The Federal Bureau of Investigation has issued a public service announcement (PSA), warning that criminals are using deepfakes to target victims for extortion.
The FBI stated that criminals are altering photos or videos of individuals and turning them into explicit content for the purpose of harassing victims or sextortion schemes, the federal agency said in a Monday announcement.
The criminals use content manipulation technologies and services to exploit photos or videos captured from an individual’s social media account, open internet, or requested from the victim, into sexually themed images that appear true-to-life.
The malicious actors then circulate the images or videos on social media, public forums, or pornographic websites.
Many victims, including minors, are unaware that their images have been copied until it is brought to their attention by someone else.
“The FBI continues to receive reports from victims, including minor children and non-consenting adults, whose photos or videos were altered into explicit content,” the agency said.
According to the FBI, law enforcement agencies received over 7,000 reports of online extortion targeting minors in 2022.
The warning comes as the internet crime business has been growing rapidly over the past couple of years.

------------------------------

◆ **TO DO**:
1/ Answer these questions from the article about the FBI deepfake warning:
(a) Where do the criminals circulate the altered images or videos?
(b) How many reports of online extortion targeting minors did law enforcement receive in 2022?
(c) On what day did the FBI make its announcement?
2/ For each statement, say yes or no depending on whether the article about the FBI deepfake warning supports it, and quote the words that decide it.
(a) Most victims find out on their own that their images were copied.
(b) The photos used can come from a person's social media account.
(c) The internet crime business has been shrinking in recent years.
3/ Write the next few sentences of the article about the FBI deepfake warning, starting after its last sentence.

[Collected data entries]

------------------------------

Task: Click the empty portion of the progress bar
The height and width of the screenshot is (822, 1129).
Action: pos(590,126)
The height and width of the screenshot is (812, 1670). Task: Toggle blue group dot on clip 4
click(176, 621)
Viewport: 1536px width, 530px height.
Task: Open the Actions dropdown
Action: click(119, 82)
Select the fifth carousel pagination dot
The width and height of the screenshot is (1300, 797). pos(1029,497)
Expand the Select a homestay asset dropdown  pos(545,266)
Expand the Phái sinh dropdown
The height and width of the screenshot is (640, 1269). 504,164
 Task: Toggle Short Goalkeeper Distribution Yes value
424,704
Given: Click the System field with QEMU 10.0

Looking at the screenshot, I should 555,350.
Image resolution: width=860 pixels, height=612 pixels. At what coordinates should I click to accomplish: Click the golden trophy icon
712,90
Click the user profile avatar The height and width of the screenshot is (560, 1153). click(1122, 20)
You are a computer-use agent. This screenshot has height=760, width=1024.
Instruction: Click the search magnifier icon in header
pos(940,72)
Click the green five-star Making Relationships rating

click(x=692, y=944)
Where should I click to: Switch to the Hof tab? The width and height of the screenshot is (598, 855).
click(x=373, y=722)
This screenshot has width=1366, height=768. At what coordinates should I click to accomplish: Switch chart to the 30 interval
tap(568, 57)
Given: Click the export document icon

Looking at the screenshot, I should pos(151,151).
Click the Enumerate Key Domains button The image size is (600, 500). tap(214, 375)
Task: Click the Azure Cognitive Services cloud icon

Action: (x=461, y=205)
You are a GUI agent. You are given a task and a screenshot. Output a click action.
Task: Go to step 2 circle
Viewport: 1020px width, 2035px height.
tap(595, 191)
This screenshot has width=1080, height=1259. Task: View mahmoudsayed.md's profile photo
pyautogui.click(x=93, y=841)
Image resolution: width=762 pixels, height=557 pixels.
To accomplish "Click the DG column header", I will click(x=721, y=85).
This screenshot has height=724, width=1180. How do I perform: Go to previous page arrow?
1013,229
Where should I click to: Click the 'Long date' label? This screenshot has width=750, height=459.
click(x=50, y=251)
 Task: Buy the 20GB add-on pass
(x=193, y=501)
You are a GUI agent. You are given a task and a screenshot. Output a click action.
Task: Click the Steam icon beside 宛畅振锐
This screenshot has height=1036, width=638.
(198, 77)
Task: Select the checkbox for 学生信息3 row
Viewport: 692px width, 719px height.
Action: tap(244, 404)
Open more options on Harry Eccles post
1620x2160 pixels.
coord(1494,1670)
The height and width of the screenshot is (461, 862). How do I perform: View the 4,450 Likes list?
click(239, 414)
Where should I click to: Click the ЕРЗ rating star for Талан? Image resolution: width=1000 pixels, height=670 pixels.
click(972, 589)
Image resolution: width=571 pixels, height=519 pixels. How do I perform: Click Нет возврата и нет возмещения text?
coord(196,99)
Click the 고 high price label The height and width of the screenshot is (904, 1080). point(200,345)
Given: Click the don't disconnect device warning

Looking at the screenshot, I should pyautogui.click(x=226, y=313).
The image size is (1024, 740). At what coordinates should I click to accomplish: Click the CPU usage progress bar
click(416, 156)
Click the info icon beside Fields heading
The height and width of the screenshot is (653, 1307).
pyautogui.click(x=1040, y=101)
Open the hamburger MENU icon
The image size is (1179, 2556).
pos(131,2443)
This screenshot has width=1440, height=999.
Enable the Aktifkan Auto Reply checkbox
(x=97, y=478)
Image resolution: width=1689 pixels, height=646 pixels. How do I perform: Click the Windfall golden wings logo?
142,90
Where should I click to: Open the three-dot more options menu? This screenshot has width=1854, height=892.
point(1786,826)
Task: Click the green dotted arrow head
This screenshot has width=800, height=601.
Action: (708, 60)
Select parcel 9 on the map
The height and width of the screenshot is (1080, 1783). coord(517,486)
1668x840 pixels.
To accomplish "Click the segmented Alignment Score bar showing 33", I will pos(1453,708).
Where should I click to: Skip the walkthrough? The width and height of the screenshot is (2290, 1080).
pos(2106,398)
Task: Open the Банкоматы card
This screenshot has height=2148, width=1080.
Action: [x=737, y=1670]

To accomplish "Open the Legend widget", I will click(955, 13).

------------------------------

◆ **TASK RESULTS**:
1/
(a) On social media, public forums, or pornographic websites.
(b) Over 7,000.
(c) Monday.

2/
(a) No: "Many victims, including minors, are unaware that their images have been copied until it is brought to their attention by someone else."
(b) Yes: "captured from an individual’s social media account"
(c) No: "the internet crime business has been growing rapidly over the past couple of years."

3/
Deepfakes Become More Prevalent Thanks to AI
The use of deepfakes to create synthetic content is becoming increasingly common due to the improvements in the quality, customizability, and accessibility of artificial intelligence-enabled content creation.
Specifically, generative AI platforms like Midjourney 5.1 and OpenAI’s DALL-E 2 have made it substantially easy to create videos featuring false events.
There have been instances where deepfakes have been used maliciously, such as in May, when a deepfake of Tesla and Twitter CEO Elon Musk was created to scam crypto investors.
The video shared on social media contained footage of Musk from past interviews, manipulated to fit the fraudulent scheme.
AI deepfake technology has really outpaced nation-states. Here's an example of an AI-generated audio of a supposed speech made by China's foreign secretary Qin Gang. Nearly perfect, except for the lack of ambient audience sound & that bit on Russia. pic.twitter.com/VnBHP4MR0J
— Senzaltro Otravia (@SOtravia) June 5, 2023
However, not all deepfakes are created with bad intentions. For one, a video of Pope Francis wearing a white Balenciaga jacket was created for entertainment purposes that went viral earlier this year.
FBI Recommendations to Combat Deepfakes
The FBI recommended that parents monitor their children’s online activity, discuss the risks associated with sharing personal content, and use discretion when posting images, videos, and personal content online, particularly those that include children or their information.
Individuals should also run frequent online searches of themselves and their children’s information to help identify the exposure and spread of personal information on the internet.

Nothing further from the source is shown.